#### What you are asked to do:
Write out, word for word, every line from the one containing "Where should I click to: Open 智能咨询" through the last line of the records below, both ends included.

::: Records for the exercise :::

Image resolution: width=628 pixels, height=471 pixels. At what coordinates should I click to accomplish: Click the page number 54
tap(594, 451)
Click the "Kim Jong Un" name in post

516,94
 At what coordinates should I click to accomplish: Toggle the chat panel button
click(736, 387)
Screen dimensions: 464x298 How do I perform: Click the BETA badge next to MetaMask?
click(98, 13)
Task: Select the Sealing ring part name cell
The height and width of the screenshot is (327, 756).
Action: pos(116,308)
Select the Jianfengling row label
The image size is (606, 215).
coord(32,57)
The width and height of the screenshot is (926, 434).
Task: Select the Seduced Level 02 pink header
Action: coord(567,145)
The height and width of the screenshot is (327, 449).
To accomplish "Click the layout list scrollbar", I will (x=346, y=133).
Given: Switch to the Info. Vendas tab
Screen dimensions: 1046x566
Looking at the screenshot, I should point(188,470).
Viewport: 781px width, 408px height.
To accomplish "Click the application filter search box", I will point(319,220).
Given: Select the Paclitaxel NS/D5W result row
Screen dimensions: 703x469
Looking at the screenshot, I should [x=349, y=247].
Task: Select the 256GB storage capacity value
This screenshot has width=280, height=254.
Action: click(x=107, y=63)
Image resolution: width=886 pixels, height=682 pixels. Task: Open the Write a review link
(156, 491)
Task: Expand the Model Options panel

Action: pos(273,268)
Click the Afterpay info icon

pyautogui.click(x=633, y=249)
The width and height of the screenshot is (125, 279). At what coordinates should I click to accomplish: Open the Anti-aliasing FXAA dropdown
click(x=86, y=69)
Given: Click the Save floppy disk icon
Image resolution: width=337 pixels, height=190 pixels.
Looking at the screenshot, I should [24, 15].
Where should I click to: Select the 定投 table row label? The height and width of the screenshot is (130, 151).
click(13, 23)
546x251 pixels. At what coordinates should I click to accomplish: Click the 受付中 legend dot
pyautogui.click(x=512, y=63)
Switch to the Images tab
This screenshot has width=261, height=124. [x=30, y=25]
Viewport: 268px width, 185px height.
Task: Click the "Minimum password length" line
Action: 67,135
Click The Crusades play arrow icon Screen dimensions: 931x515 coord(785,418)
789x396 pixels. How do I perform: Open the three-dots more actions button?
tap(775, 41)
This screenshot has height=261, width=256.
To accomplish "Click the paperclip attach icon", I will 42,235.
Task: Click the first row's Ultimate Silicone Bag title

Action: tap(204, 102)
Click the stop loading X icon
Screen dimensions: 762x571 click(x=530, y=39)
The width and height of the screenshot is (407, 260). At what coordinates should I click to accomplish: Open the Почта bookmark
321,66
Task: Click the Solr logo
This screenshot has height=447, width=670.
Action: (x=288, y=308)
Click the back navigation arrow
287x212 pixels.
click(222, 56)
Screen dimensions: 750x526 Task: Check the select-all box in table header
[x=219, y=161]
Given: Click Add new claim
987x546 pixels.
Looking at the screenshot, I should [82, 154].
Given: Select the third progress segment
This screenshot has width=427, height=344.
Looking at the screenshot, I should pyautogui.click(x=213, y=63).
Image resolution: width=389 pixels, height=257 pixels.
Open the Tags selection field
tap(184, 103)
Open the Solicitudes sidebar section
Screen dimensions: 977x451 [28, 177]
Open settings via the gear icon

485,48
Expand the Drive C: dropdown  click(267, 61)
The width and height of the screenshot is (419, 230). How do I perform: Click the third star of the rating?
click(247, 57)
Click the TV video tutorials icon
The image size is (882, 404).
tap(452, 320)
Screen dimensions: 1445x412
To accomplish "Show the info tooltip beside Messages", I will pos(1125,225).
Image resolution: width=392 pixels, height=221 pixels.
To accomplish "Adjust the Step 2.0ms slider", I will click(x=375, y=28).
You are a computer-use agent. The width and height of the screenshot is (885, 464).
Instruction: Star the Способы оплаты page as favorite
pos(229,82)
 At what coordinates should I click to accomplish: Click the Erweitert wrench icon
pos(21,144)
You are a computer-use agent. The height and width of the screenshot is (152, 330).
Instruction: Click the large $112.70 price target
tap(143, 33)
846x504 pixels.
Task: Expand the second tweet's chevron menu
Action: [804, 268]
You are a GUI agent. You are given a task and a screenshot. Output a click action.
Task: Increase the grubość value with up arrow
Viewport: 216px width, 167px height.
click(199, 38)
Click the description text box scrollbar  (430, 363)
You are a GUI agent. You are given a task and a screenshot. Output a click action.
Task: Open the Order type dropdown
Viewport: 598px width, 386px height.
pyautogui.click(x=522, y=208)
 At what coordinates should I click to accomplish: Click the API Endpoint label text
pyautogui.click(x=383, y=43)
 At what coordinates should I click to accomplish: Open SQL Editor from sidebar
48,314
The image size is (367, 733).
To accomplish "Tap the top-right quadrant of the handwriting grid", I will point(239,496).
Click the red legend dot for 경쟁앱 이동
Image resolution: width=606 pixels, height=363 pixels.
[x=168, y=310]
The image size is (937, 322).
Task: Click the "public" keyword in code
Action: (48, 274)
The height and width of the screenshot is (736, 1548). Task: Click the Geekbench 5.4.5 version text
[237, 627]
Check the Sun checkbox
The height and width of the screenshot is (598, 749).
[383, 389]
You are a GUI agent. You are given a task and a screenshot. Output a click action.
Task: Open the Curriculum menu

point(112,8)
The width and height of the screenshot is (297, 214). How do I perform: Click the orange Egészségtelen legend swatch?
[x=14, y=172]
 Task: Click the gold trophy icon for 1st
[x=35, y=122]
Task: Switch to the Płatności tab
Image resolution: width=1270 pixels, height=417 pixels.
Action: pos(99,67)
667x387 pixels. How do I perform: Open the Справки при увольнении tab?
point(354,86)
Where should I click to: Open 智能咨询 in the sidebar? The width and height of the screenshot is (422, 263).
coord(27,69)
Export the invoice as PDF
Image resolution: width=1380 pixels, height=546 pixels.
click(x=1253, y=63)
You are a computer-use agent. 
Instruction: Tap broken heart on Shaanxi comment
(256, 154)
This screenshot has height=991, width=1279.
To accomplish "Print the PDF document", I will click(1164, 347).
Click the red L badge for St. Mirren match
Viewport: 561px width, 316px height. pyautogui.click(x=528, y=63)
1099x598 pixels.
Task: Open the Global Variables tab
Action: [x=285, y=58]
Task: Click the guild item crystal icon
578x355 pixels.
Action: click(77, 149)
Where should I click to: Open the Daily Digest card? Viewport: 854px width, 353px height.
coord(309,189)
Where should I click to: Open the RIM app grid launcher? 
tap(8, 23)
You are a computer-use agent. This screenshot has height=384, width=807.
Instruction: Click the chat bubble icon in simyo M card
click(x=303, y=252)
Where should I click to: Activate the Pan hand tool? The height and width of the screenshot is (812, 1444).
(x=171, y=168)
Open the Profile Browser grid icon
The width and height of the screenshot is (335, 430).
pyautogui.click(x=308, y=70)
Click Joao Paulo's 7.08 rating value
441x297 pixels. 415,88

:::

#### Response:
Where should I click to: Open 智能咨询 in the sidebar? The width and height of the screenshot is (422, 263).
coord(27,69)
Export the invoice as PDF
Image resolution: width=1380 pixels, height=546 pixels.
click(x=1253, y=63)
You are a computer-use agent. 
Instruction: Tap broken heart on Shaanxi comment
(256, 154)
This screenshot has height=991, width=1279.
To accomplish "Print the PDF document", I will click(1164, 347).
Click the red L badge for St. Mirren match
Viewport: 561px width, 316px height. pyautogui.click(x=528, y=63)
1099x598 pixels.
Task: Open the Global Variables tab
Action: [x=285, y=58]
Task: Click the guild item crystal icon
578x355 pixels.
Action: click(77, 149)
Where should I click to: Open the Daily Digest card? Viewport: 854px width, 353px height.
coord(309,189)
Where should I click to: Open the RIM app grid launcher? 
tap(8, 23)
You are a computer-use agent. This screenshot has height=384, width=807.
Instruction: Click the chat bubble icon in simyo M card
click(x=303, y=252)
Where should I click to: Activate the Pan hand tool? The height and width of the screenshot is (812, 1444).
(x=171, y=168)
Open the Profile Browser grid icon
The width and height of the screenshot is (335, 430).
pyautogui.click(x=308, y=70)
Click Joao Paulo's 7.08 rating value
441x297 pixels. 415,88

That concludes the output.